Spend Analytics’ Real-Time Visibility Problem

They say money talks, and if the procurement function is to show its strategic value to the enterprise, savings have to reach the bottom line. Research suggests only a fraction of the savings procurement generates actually do so, however.

The digital transformation of procurement processes promises to land more of those savings on bottom lines, but technological disruption is no easy change to endure. While an end-to-end procurement overhaul may ultimately benefit the balance sheets, ProcurePort Director of New Client Acquisitions and Strategic Partnerships Jemin Patel says APIs have made it easier than ever for companies to take a step-by-step approach to digitally overhauling their procurement processes.

Why that’s important, he recently told PYMNTS, is because a less painful upgrade to procurement systems can deliver easier, quicker access to quality data, and an elevated ability to analyze spend.

“It’s making it easy for companies to implement procurement processes and digitize them faster than they could a few years ago, when they had to pony-up a large amount of money,” he said.

Recent analysis from Deloitte highlighted how high procurement digitization has climbed on executives’ priority lists. As procurement teams explore new technologies, their highest goal is to reduce costs (cited by 78 percent of survey respondents). Accelerating adoption of eProcurement technologies has now armed executives with the quality data they need to assess how they’re spending corporate money. However, according to Patel, spend analysis strategies have largely become retroactive, spaced-out activities that provide limited value to the enterprise.

“Now that data is digitized, it’s easy to do spend analysis and look at historic trends, to look at what decisions to make going forward,” he said. “But what we see is that there is all of this data, there are these strategies being implemented and new data is coming in, but there is no connectivity.”

Procurement leaders may analyze historical spend and implement strategies with suppliers or spend categories as a reaction to that information. Unfortunately, Patel noted, these leaders rarely continue to analyze data in real-time to assess whether or not those strategies are actually working, or whether they should adjust their approach.

“There is a big gap in monitoring what’s happening once a strategy is implemented and comparing it in real-time with data,” he said.

This is the point of friction that ProcurePort aimed to address through the rollout of its newest tool, Spend Trend, a spend analysis software that aggregates data from an array of sources and enables procurement managers to monitor analysis of that data in real-time.

In pursuit of access to real-time spend data, there is an array of strategies the enterprise can deploy, rather than undertaking an entire, end-to-end transformation process of the procurement function. Rising adoption of ePayments, electronic banking and digital finance systems “makes a huge impact on tracking spend in real time,” Patel said, adding that he’s seen an influx in the use of these tools in only the last three years.

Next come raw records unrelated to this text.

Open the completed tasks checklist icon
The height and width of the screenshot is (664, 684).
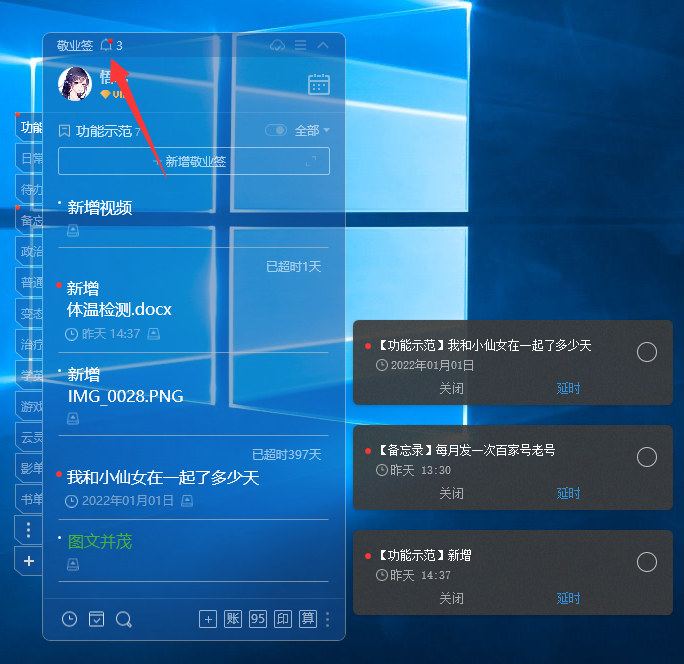[x=96, y=619]
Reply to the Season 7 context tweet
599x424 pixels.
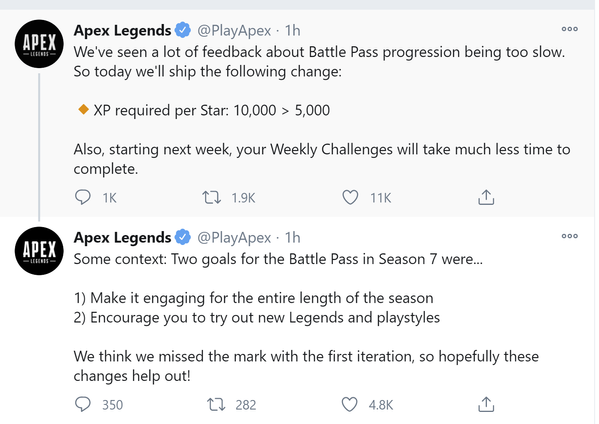[83, 405]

Though a gradual approach to digitizing procurement is, perhaps, a more palatable strategy for many organizations, there are technologies that threaten to deliver a more drastic disruption of the function, yet yield greater volumes and quality of spend data.

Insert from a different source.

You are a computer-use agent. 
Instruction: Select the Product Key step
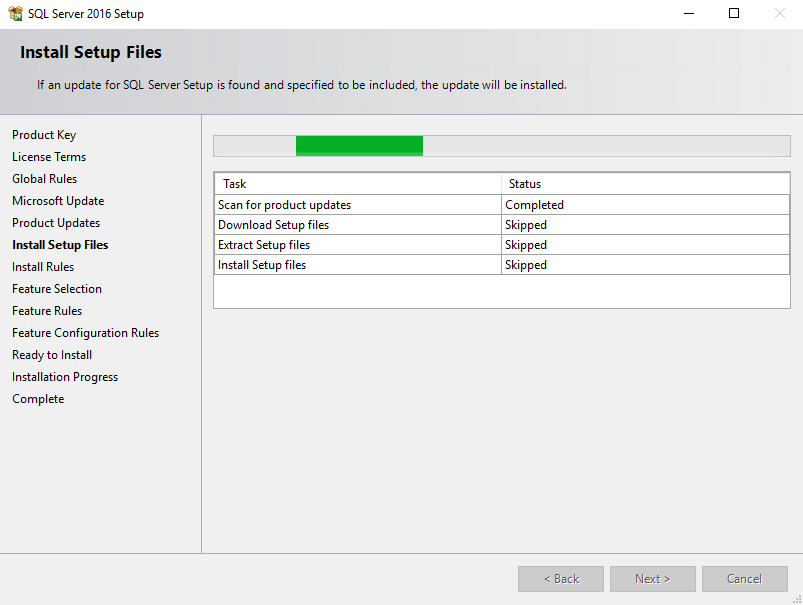(44, 135)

For ProcurePort, that means artificial intelligence (AI), a technology that Deloitte’s report found to have significant potential in the area of real-time spend analysis by predicting demand, costs and supply sources. However, researchers found adoption of tools like predictive analytics to be low in the procurement space, and procurement leaders “remain hesitant about investigating new digital tools and technologies, such as artificial intelligence, robotics and blockchain.”

Indeed, Patel said, blockchain and AI are some of the largest buzzwords in the procurement space today, but when it comes to distributed ledgers, the technology is not yet viable for easy implementation in the market.

“There is less barrier to entry to push out an AI solution than it is to push out a blockchain tool,” he said. Patel added that AI may have greater potential to offer an immediate impact, not only on the ability to access data, but to automate the cleansing and categorization of that information.

As procurement explores which technologies to embrace, the goal is becoming clearer: digitize data for real-time spend analysis. The benefits of doing so go beyond being able to assess whether past strategies have been effective, Patel said, and have the potential to impact strategic sourcing, cash flow management and a slew of other areas of corporate spend and finance.

“The goal is to give visibility into data so you can create new strategies,” he explained. “One strategy is cash flow management. If you’re spending a lot of money with one supplier, you can put new payment terms in place, for example. We’re trying to close the loop. So, as data comes in, we not only want to show a comparison between original data  which built the strategy for a spend category — and compare. We want to show the procurement team trends so they can have a real pulse on how the numbers are moving as strategies are implemented.”